# iPhone 3G/s & 4G-Programmierung



## moemaster (2. Juli 2010)

Moin moin,
ich will eine App programmieren, die sowohl auf iPhone 3G/s als auch auf dem neuen iPhone 4G gut aussehen soll und würde gerne wissen, wie es sich mit Hintergrundgrafiken verhält. Da das iPhone 4G eine doppelt so hohe Auflösung hat, wie der Vorgänger müsste ich wissen, wie man das im Programm realisieren kann/soll/muss.
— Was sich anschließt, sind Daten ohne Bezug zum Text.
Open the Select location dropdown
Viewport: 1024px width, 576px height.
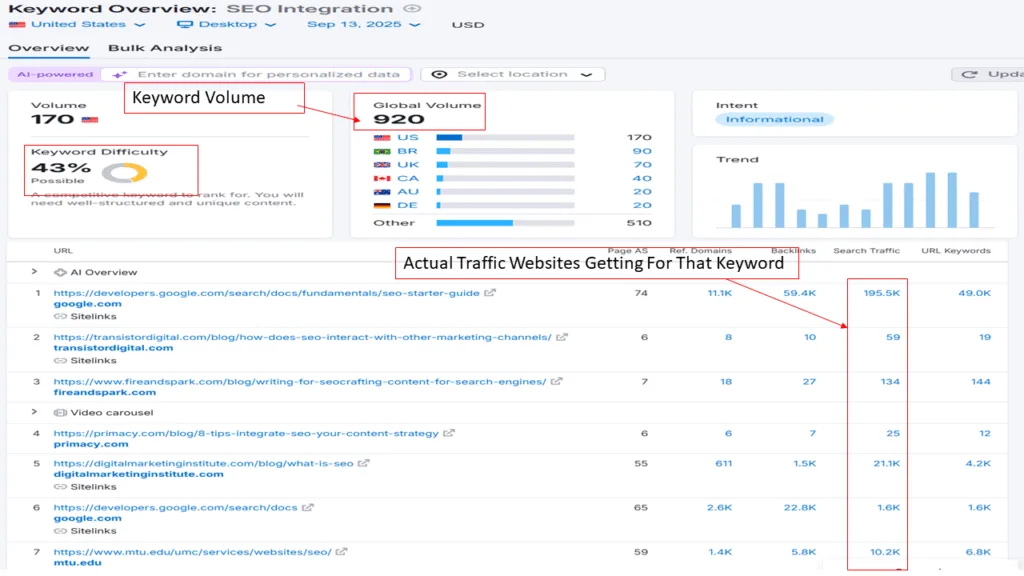pyautogui.click(x=513, y=74)
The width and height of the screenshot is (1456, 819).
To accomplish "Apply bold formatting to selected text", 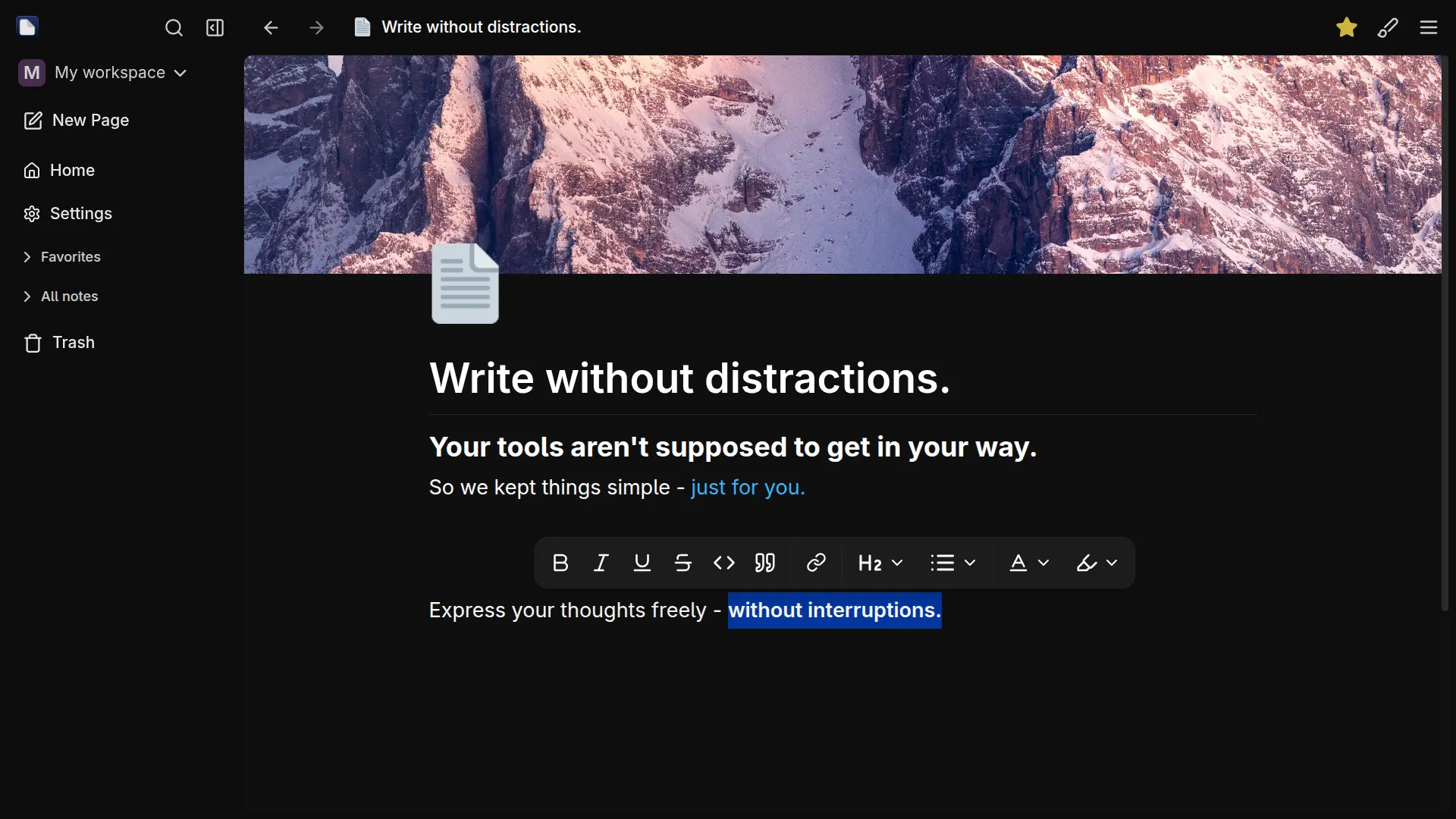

Hinterlege ich einfach 2 Mal die selbe Grafik in unterschiedlicher Auflösung, oder ist das letztendlich total egal? 
Für Hilfe wäre ich sehr dankbar )

Beste Grüße/
With best regards,
Moe


----------



## moemaster (5. Juli 2010)

keiner eine idee?


----------



## Marschal (5. Juli 2010)

Ich glaube mit dem Verweis auf diese SEITE bist du am besten bedient
Zu deiner Frage, das hängt vom betriebssystem ab auf der das App läuft, und von der SDK die du verwendest.
Ich glaube, dass wenn du grafiken in "3G/S-Qualität" verwendest, werden diese einfach nur skalliert, und nutzen eben nicht die maximale Auflösung des Displays.

EDIT: Threadpushing ist laut der Netiquette dieses Forums nicht gestattet.

MfG


----------